-- Records --
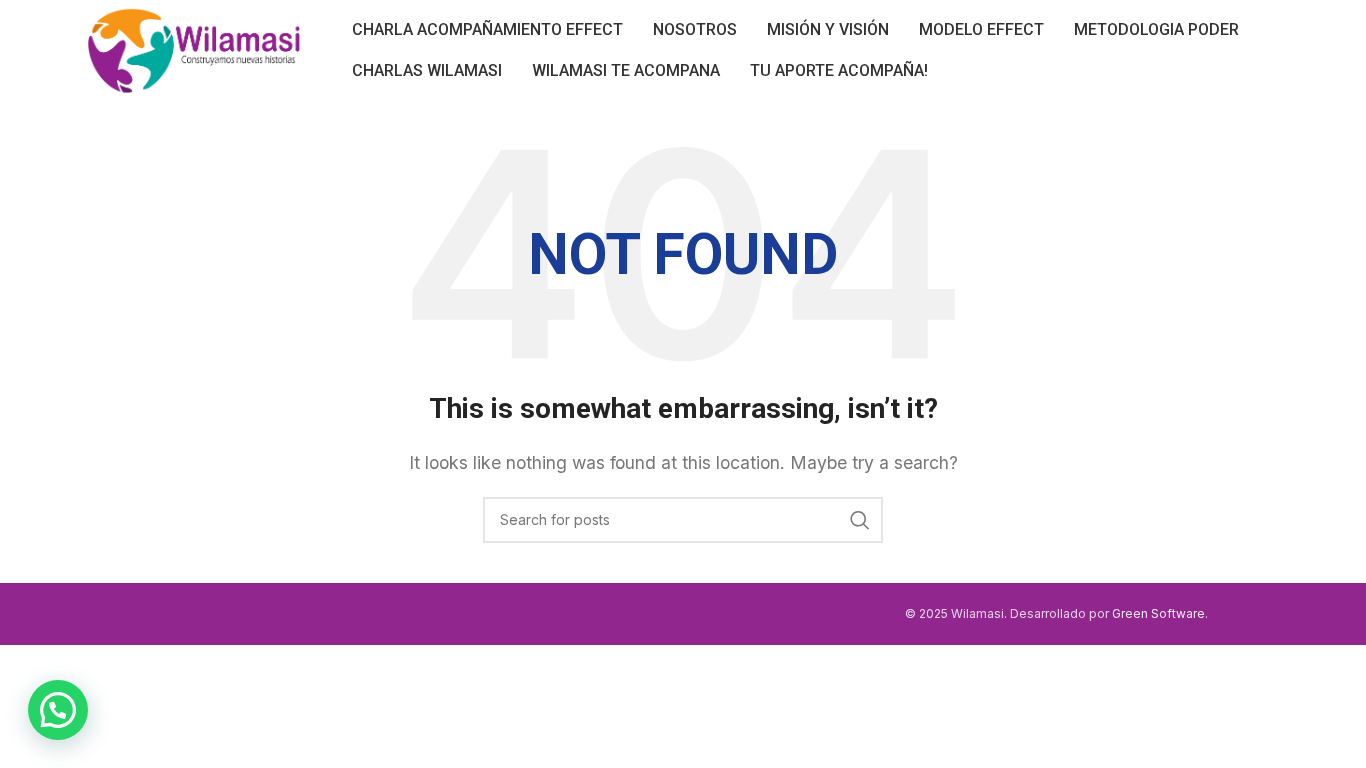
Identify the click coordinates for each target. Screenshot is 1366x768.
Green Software (1158, 613)
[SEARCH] (860, 520)
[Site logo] (194, 48)
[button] (58, 710)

-- Task prompt --
Output each line above exactly as it stands, omitting the pictures.

-- Your response --
Identify the click coordinates for each target. Screenshot is 1366x768.
Green Software (1158, 613)
[SEARCH] (860, 520)
[Site logo] (194, 48)
[button] (58, 710)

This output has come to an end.